Data extracted from a collection
☆ ☆ ☆ ☆

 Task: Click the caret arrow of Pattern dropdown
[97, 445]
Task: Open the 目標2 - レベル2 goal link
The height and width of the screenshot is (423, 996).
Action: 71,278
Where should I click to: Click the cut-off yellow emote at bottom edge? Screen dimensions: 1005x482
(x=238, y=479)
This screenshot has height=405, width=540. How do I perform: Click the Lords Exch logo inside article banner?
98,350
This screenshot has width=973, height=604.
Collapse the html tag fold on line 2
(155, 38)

☆ ☆ ☆ ☆

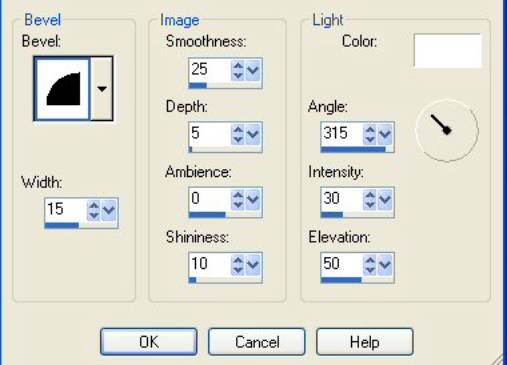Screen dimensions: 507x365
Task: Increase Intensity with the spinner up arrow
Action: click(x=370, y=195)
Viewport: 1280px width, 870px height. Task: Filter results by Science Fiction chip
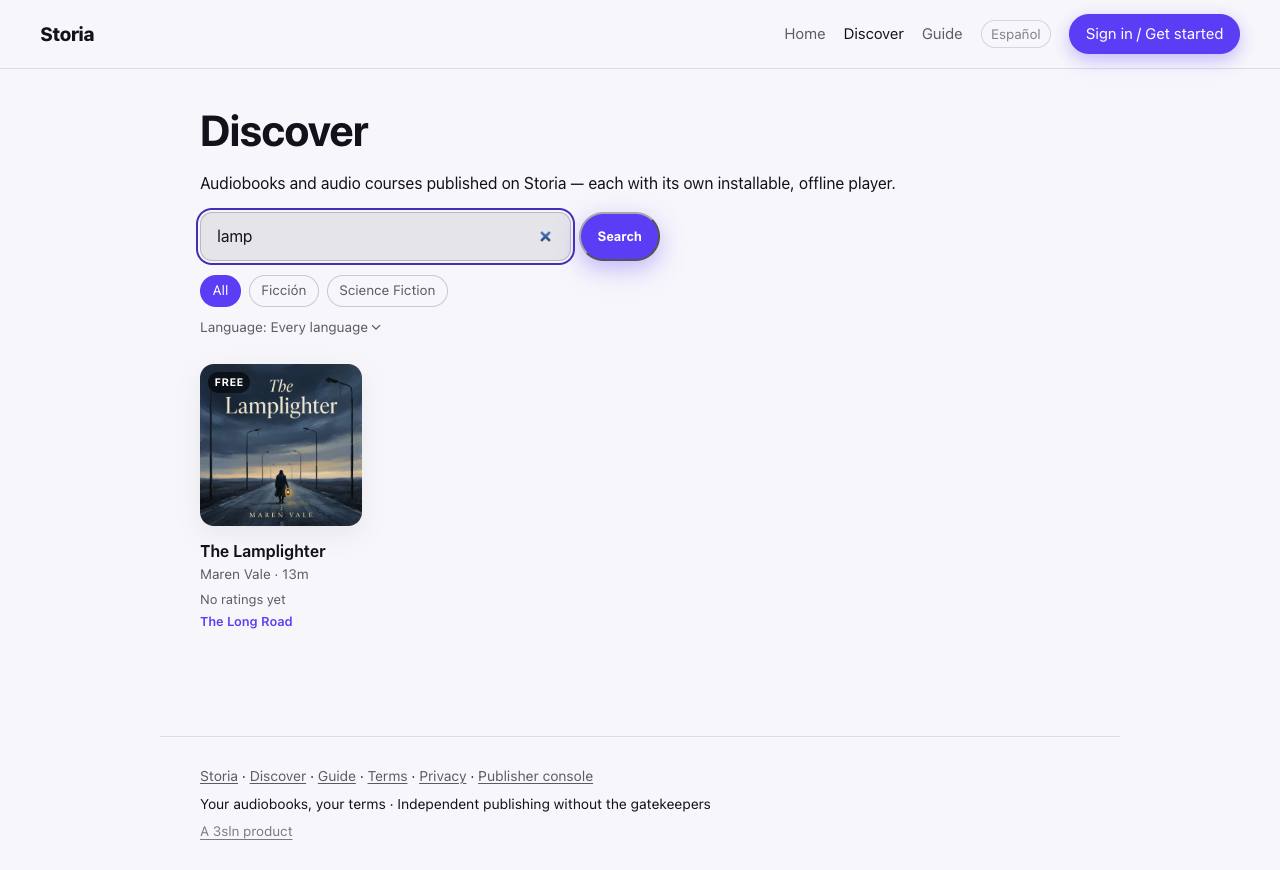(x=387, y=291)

☆ ☆ ☆ ☆

Problem to work on: Copy out the lines of the listing above, beginning with the line containing "Viewport: 1280px width, 870px" and continuing through the line containing "(x=387, y=291)", and leave the pictures out of your answer.

Final result:
Viewport: 1280px width, 870px height. Task: Filter results by Science Fiction chip
(x=387, y=291)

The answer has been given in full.